● Problem statement:
Beginning with the line that has "Switch to the Plans tab", reproduce each remaining line of the data exactly, down to and including the last.

● Source material:
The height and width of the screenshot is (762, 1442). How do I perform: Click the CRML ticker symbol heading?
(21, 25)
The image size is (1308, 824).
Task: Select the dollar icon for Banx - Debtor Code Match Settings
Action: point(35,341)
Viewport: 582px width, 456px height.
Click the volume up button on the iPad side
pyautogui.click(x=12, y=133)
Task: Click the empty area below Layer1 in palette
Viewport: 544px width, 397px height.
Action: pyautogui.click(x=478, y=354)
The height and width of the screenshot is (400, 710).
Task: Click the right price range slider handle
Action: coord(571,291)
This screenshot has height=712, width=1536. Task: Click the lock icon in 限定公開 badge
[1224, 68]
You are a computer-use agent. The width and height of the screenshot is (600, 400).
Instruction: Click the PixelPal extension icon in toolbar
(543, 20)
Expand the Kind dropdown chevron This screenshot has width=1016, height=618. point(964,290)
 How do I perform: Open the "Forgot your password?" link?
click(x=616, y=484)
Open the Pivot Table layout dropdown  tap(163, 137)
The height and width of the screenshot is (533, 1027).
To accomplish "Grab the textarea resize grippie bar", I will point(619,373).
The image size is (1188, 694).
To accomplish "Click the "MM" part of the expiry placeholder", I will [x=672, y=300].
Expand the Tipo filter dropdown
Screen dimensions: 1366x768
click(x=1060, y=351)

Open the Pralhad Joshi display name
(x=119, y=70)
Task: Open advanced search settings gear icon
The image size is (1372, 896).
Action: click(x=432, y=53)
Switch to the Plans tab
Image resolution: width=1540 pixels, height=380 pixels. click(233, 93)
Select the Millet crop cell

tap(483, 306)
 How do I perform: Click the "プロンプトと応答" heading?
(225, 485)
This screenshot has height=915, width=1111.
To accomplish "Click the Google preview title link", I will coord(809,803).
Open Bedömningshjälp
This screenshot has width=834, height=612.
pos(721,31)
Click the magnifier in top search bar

● Task result:
Switch to the Plans tab
Image resolution: width=1540 pixels, height=380 pixels. click(233, 93)
Select the Millet crop cell

tap(483, 306)
 How do I perform: Click the "プロンプトと応答" heading?
(225, 485)
This screenshot has height=915, width=1111.
To accomplish "Click the Google preview title link", I will coord(809,803).
Open Bedömningshjälp
This screenshot has width=834, height=612.
pos(721,31)
Click the magnifier in top search bar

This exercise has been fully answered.